Kolkata: Indian police on Friday fired tear gas and beat villagers protesting land seizures who had tried to force their way into a factory owned by India's Tata Motors Ltd.

Tata Motors, a unit of Indian conglomerate Tata group, plans to launch the world's cheapest car, the Nano, later this year from its new factory at a 400-hectare complex in Singur, a cluster of villages near Kolkata, capital of West Bengal state.

Villagers, who say the car plant has forced them from their farmland, threw stones at police in the communist-ruled state and tried to damage a boundary wall of the factory.

At least 15 villagers and some police were injured in the clashes, police and community leaders said.

"We had to fire tear gas shells and use batons to chase away the protesters who tried to go inside," Rajiv Mishra, a senior police officer, said.

Obstacles

The clashes are a reminder of the obstacles that India faces in industrialising and competing with the likes of China as many villagers, two-thirds of a 1.1 billion population, protest the seizure of farmland.

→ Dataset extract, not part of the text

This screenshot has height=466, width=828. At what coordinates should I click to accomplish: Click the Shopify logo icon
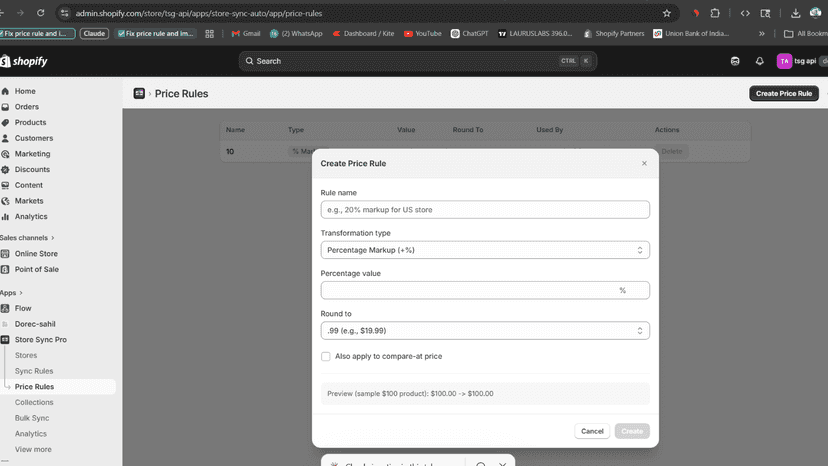[5, 61]
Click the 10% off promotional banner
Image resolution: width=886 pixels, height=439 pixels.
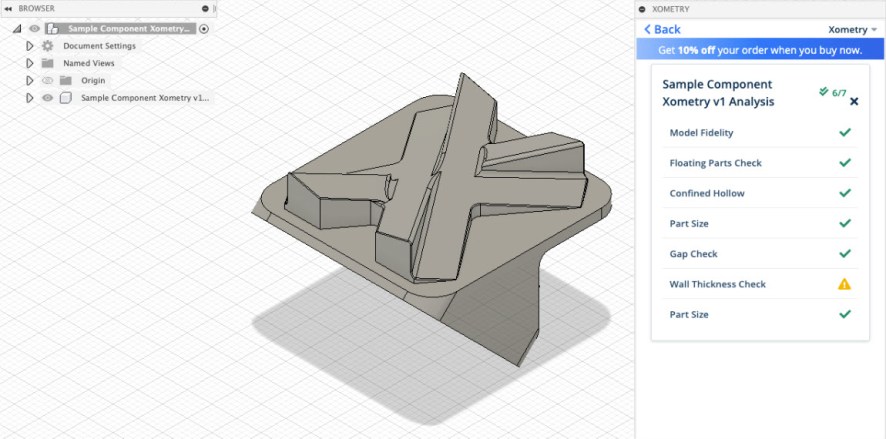[x=760, y=49]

The state of India's farmers promises to be one of the biggest issues ahead of a likely 2009 election.

In mineral-rich Orissa state, villagers have been protesting against several chemical and steel factories.

This week, villagers clashed over construction of a $250 million (Dh917 million) plant to produce titanium dioxide, a non-chemical agent used in sunscreen products.

Authorities said they had stopped construction work, hoping officials could sort out land acquisition problems in the India-Russia joint venture.

About 300 tribal people protesting the acquisition of tribal land for a steel factory in Orissa state set seven vehicles on fire this week.